# ENTITY RESOLUTION

### Description

This code initializes a PySpark environment for distributed data processing. It sets up necessary configurations and imports required modules.

In [None]:
import pyspark
import os
import sys
from pyspark import SparkContext
os.environ['PYSPARK_PYTHON'] = sys.executable
os.environ['PYSPARK_DRIVER_PYTHON'] = sys.executable

from pyspark.sql import SparkSession

## Configuring Spark Session

Configuring a SparkSession named 'chapter_2' with specific driver memory settings.

- **Configuring Driver Memory**: `.config("spark.driver.memory", "16g")` sets the driver memory to 16 gigabytes.
- **Creating SparkSession**: `SparkSession.builder.appName('chapter_2').getOrCreate()` creates a SparkSession with the specified configuration and application name.

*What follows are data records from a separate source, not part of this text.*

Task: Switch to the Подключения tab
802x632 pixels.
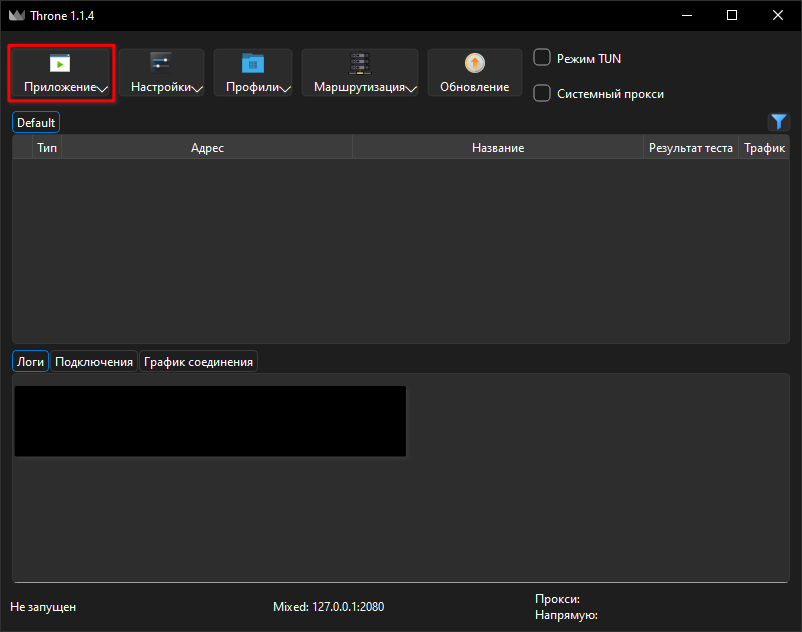Action: coord(94,362)
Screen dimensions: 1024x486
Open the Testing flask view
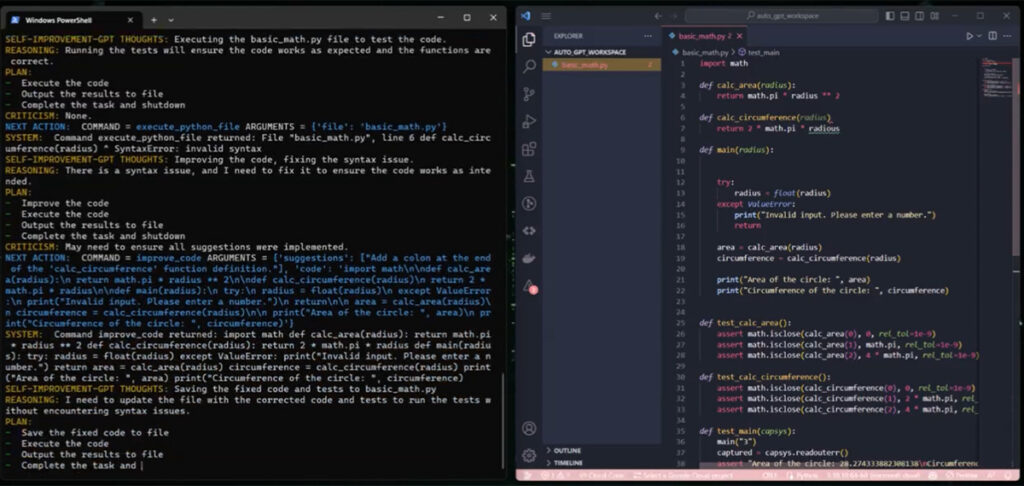pyautogui.click(x=529, y=176)
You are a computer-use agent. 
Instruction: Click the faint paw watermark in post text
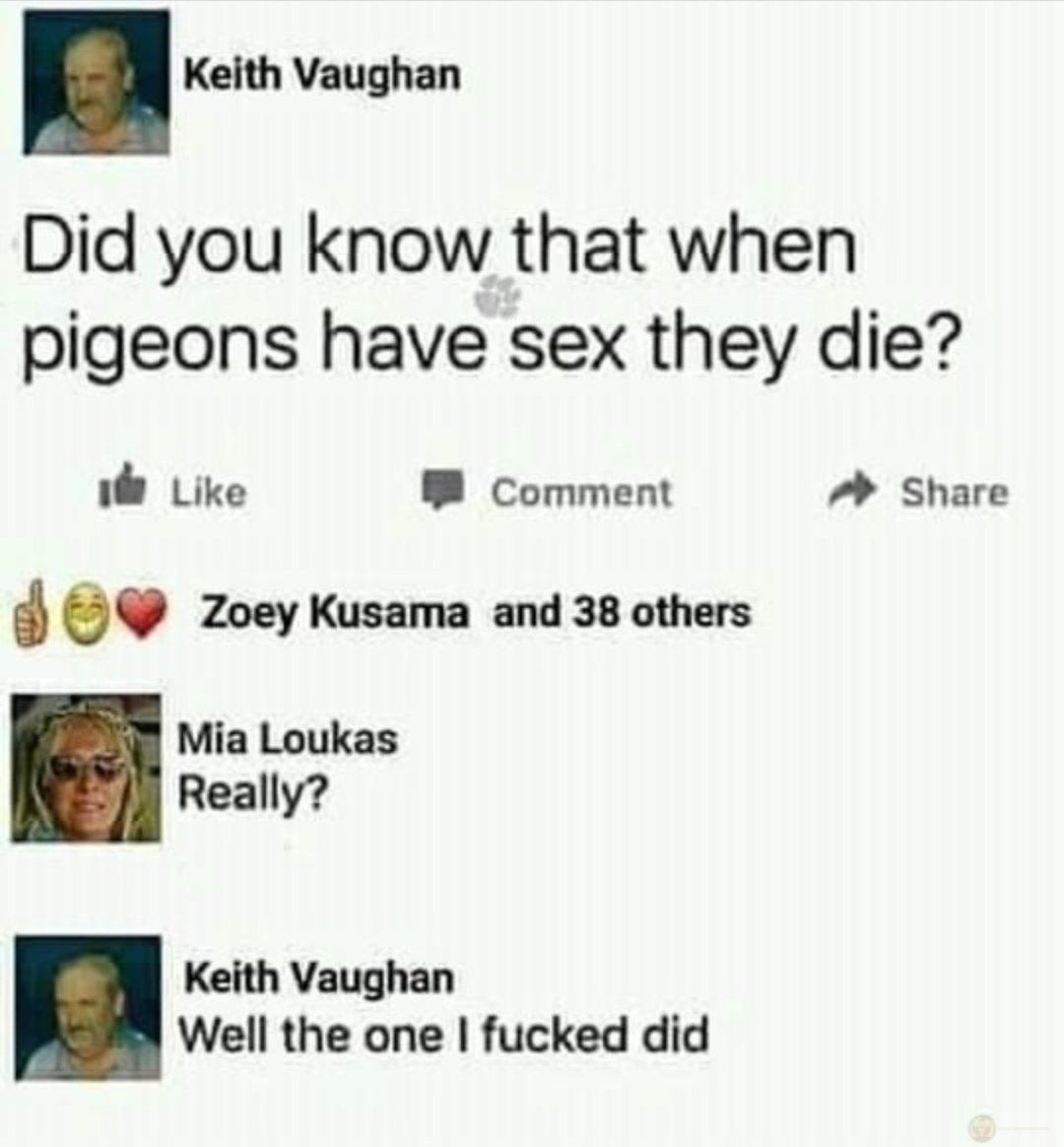click(x=498, y=296)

Configuring the SparkSession with appropriate memory settings is crucial for managing resources effectively and optimizing performance, especially for memory-intensive tasks.


In [None]:
spark = SparkSession.builder.config("spark.driver.memory", "16g").appName('chapter_2').getOrCreate()

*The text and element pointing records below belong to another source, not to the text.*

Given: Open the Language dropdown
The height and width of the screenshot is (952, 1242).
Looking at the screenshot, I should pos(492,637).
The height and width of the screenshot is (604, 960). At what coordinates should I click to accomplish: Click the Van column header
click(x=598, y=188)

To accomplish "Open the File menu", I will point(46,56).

### Setting up the data and analyzing it

## Reading CSV Data

Reading CSV data from the specified file path using SparkSession.

- **CSV File Path**: The CSV data is read from the file path `"data/linkage/donation/block_1/block_1.csv"`.
- **Using SparkSession**: `spark.read.csv()` is used to read CSV files into a DataFrame.
- **DataFrame Creation**: The resulting DataFrame contains the data from the CSV file.

This operation loads the data from the CSV file into a DataFrame, allowing for further analysis and processing using Spark.


In [None]:
prev = spark.read.csv("data/linkage/donation/block_1/block_1.csv")

prev

## Displaying Data

Displaying the first two rows of the DataFrame `prev`.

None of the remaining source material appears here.